Intro to Fab: Mounting Motors

This is the link to an interactive view of my 3D modeled camera housing.

The motor I will be mounting is an electrical shutter driver. It has a small motor that takes 5V and opens the shutter mechanism. As long as voltage is supplied it will open.

From the front you can see the mounting space for the shutter. I have two 3/4″ mounting holes to further secure the shutter.

I created the viewfinder based on a rangefinder camera I took apart. This gives about a 35mm view from the beginning of the focal plane.

Below you can see my snap fit design. There is a very small gap between the components and a chamfered edge on the lid. This way it will stay locked but isn’t so hard to get into place.

I modeled the film holder after the original Minolta 16 design.

The two pieces on the side will be glued after and will be used to advance the film.

I measured and added a oled screen hole to display shutter speed and battery life. There are four m3 screw holes to mount this display. There is also a hole for the rotary encoder that will control the shutter speed.

Intro to Fab: Materials and Fasteners

For materials and fasteners, I decided to attach the wooden camera handle I made with my 3d printed camera housing. This is PLA with wood that I’ve carved and stained. First I needed to measure holes for the threads in the handle. I knew I would be going through many iterations of the camera body so glue didn’t make any sense. I have a kit of m3, m4, and m5 screws and bought some threaded inserts at Tinkershere. The screws are m3’s and I drilled a hole in the wood hat would barely fit the insert, and then I hammered it in tight.

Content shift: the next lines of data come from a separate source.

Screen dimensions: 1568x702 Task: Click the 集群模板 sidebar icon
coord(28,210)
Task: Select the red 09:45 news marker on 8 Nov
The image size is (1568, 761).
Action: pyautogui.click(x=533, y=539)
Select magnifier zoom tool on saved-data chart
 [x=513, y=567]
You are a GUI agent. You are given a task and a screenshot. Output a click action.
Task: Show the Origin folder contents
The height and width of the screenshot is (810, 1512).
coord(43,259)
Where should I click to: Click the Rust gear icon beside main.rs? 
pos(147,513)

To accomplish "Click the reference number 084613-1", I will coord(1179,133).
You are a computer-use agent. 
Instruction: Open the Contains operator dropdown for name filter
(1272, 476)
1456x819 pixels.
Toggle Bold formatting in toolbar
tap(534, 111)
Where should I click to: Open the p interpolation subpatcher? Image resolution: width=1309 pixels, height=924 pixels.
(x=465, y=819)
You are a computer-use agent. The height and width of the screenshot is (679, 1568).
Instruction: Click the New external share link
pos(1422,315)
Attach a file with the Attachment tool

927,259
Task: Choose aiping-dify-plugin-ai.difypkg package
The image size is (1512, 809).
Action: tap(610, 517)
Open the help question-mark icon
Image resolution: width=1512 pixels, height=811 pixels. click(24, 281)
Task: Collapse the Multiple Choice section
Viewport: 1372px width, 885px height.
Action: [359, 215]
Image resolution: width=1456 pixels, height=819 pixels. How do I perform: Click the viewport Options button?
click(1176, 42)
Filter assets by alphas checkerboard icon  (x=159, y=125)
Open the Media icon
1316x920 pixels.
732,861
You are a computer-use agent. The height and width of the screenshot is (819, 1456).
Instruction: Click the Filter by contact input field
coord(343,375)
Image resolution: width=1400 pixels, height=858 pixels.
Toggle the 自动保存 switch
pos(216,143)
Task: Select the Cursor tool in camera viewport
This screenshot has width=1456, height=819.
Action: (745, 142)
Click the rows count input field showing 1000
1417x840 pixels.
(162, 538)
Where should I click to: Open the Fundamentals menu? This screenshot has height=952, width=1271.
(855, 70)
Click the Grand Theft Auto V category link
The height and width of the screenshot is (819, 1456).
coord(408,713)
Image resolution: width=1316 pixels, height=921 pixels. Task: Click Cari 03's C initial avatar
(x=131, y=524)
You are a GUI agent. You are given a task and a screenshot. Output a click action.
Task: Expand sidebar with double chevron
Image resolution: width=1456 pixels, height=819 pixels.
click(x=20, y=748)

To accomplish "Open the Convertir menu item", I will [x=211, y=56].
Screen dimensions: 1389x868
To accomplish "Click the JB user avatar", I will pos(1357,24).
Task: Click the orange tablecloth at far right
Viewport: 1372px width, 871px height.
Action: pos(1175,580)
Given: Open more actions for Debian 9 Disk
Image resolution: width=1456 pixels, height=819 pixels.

I used my Dremel to make the curves more pronounced and pleasing to grip in the palm area. I then smoothed everything as much as i could before moving on to sanding.

I used 80 and 120 grit sandpaper to smooth the surface.

I stained the wood after sanding with red chestnut, which is an oil based penetrating wood stain.

I was really happy with how dark the color of the handle turned out. I did two coats to make sure it kept as much of that as possible.

I used two m3 screws to fasten the handle to the body of the camera.

This is a quick layout of where some of the electronics will be in the final design with the motorized shutter.

Intro to Fab: Project Enclosures

For my project enclosure I decided to finally house an old project of mine. My roommate and I created an automatic watering system for plants with a sunken reservoir. This would take water in through one hose and pump it through the output house into the water basin.

I took a trip to the hardware store and I was immediately inspired by the electrical boxes. I thought it would make a great enclosure for our system based on size and mounting holes. I found a plate with an S hook that would be used to attach the box to any plant base.

The look of the electrical boxes isn’t too pleasing so I decided to paint it with one shot. I was told that this would be the best paint for metal. Although the fact that these boxes will be used indoors only I probably could have spray painted it.

After installing the S hook on the outside, I began measuring for a 3d printed piece. This would enclose the large opening but leave room for two hoses.

I modeled and printed the piece.

This is what the enclosure looks like hanging off the side of the planter.